One annoyance is that a lot of meetings show on my watch even though they are cancelled. I’m assuming this is a problem with corporate calendaring systems rather than the Pebble but it’s still irritating to be buzzed for an event that isn’t happening.
Another annoyance is that iOS’ Do Not Disturb capability is ignored by the watch, so even if the phone makes no noise when a new notification arrives, you can be sure the watch will vibrate.
Another problem is that when your phone rings the pebble gives the option to accept / cancel a call, but the first time I accepted a call on the watch, the watch kept vibrating until I hung up. This seems to have been a one-off glitch as I can’t replicate it.

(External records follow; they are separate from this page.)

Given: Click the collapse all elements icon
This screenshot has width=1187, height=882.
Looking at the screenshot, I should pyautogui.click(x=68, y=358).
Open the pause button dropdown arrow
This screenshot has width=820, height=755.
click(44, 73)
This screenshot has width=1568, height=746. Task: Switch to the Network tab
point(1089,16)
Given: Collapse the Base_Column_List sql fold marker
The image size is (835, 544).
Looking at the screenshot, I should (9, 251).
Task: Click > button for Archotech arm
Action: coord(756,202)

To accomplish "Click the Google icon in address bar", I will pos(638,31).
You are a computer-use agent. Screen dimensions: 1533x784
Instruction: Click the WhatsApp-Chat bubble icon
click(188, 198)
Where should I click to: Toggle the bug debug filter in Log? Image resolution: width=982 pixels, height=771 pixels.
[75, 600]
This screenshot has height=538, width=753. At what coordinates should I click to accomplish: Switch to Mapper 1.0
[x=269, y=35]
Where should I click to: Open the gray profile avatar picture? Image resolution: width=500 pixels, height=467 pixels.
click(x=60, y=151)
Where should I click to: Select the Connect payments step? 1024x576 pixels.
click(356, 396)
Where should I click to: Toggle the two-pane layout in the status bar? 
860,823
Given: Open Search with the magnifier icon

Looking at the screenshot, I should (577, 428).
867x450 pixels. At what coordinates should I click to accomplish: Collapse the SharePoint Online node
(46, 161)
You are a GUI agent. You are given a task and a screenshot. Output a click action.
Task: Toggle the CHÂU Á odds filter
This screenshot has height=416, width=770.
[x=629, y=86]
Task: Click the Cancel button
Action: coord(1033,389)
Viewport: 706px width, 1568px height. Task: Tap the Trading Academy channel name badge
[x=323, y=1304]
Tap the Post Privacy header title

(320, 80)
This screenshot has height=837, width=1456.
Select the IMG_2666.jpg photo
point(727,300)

The Pebble website is a disappointment, all style over substance. The pebble watch faces and the pebble apps are killer use cases, but there’s no easy way to see what’s available. The website that powers the app store in the Pebble iOS app is http://apps.getpebble.com/ but browsing is blocked. You can go to http://apps.getpebble.com/en_US/watchapps and http://apps.getpebble.com/en_US/watchfaces but there’s no search. You can search the app store via http://pas.cpfx.ca/ which recreates the phone app UX, but it’s not ideal.
Reddit’s /r/pebble is a good source of community and I found a few nice apps and watch faces from recommendations there.
How is the watch for developers?
In Mean Time to Hello World, I talked about the importance of developers being able to be productive quickly:
if you want developers to adopt your platform, provide the simplest possible path to getting a trivial application up and running in the minimum amount of time.
And that’s what Pebble has done. The SDK is simple to install, and the tutorials are straightforward. I was able to get a simple watch face built in no time at all.
brew install pebble/pebble-sdk/pebble-sdk
pebble new-project foo
pebble build && pebble install
With the built-in simulator it’s easy to see results without having to debug on-phone. Simple.
Despite the niggling annoyances, this is a really credible smartwatch and a great example of how innovation can come from a scrappy startup just as easily as from an industry behemoth. It’s amazing that Pebble hit a feature/functionality sweet spot that the likes of Samsung, LG, and even Apple have struggled to match.
Arguably as batteries improve then the Apple Watch and myriad Google Wear watches will overtake Pebble, but for now I’ll take a week without charging over any number of wearable gimmicks.